How the infra_manager module wraps Terraform and boto3 to start/stop RDS and stream logs to the browser.

The Infra Dashboard

The Django cms_manager app exposes a dashboard that shows the current state of the AWS infrastructure — ECS service status, RDS instance state, and recent Terraform logs. Staff can trigger Terraform apply/destroy and start/stop the RDS instance directly from the browser.

Streaming Terraform Output

Terraform runs as a subprocess. The output is streamed line by line into the database so the browser can poll and display it in near real-time.

import subprocess

def terraform_action(action: str, site_slug: str):
    proc = subprocess.Popen(
        ["terraform", action, "-auto-approve"],
        cwd=tf_dir,
        stdout=subprocess.PIPE,
        stderr=subprocess.STDOUT,
        text=True,
    )
    for line in proc.stdout:
        _append_log(site_slug, line.rstrip())
    proc.wait()
    return proc.returncode

def _append_log(slug: str, line: str):
    from cms_manager.models import SiteDeployLog
    SiteDeployLog.objects.filter(site__slug=slug).update(
        log=Concat("log", Value("\n" + line))
    )

RDS Start/Stop

RDS instances can be stopped when not in use to save cost. The start/stop calls are simple boto3 operations, but they're wrapped in a background thread so the HTTP response returns immediately.

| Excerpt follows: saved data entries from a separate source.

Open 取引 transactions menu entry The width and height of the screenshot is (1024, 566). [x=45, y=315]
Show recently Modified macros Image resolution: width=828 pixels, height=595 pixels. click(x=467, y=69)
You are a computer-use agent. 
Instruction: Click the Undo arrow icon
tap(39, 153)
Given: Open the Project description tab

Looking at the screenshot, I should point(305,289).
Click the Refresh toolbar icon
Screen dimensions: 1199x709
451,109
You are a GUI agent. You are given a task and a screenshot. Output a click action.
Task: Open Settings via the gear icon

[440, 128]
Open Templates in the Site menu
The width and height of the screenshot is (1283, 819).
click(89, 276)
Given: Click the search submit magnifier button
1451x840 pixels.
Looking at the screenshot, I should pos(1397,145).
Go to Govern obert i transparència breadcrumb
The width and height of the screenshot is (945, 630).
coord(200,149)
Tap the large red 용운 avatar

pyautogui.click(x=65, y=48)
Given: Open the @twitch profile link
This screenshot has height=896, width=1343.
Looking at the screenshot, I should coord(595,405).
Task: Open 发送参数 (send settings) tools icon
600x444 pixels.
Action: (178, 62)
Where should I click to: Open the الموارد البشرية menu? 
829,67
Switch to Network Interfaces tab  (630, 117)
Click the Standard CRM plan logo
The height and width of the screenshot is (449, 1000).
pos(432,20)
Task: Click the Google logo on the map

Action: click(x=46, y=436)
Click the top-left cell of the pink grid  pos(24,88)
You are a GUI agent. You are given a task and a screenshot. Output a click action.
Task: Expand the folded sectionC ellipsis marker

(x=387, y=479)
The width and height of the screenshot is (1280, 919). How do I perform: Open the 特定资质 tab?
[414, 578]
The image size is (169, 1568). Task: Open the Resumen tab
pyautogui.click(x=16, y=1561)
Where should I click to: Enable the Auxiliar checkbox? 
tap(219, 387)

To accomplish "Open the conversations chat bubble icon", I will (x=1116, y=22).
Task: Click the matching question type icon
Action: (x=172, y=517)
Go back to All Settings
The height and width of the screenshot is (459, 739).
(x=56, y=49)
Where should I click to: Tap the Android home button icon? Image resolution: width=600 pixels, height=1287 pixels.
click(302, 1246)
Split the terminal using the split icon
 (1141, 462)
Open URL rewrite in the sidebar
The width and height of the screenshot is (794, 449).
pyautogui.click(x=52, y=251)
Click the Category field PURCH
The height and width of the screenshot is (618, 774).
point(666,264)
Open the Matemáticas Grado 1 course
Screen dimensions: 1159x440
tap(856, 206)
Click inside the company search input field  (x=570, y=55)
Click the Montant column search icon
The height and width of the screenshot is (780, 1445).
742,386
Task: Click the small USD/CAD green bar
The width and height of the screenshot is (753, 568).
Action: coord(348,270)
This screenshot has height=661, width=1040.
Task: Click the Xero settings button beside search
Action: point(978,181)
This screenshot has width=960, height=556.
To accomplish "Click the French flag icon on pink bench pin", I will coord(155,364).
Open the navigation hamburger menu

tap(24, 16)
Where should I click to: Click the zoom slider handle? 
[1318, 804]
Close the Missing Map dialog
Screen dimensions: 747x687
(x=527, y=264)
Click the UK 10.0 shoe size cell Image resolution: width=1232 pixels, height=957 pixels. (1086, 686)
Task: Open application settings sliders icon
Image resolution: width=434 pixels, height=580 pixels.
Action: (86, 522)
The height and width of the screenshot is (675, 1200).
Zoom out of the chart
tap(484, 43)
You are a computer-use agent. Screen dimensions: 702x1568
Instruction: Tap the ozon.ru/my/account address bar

def start_rds(db_identifier: str):
    client = boto3.client("rds", region_name=config("AWS_S3_REGION_NAME"), ...)
    try:
        client.start_db_instance(DBInstanceIdentifier=db_identifier)
    except client.exceptions.InvalidDBInstanceStateFault:
        pass  # already running

def site_deploy(request, site_id):
    site   = get_object_or_404(Site, pk=site_id)
    thread = threading.Thread(target=terraform_action, args=("apply", site.slug))
    thread.daemon = True
    thread.start()
    return JsonResponse({"status": "started"})
Tip: Using a daemon thread means the Terraform process is killed if the Django worker shuts down. For production use a proper task queue (Celery, SQS) instead — daemon threads are a pragmatic shortcut for a low-volume admin tool.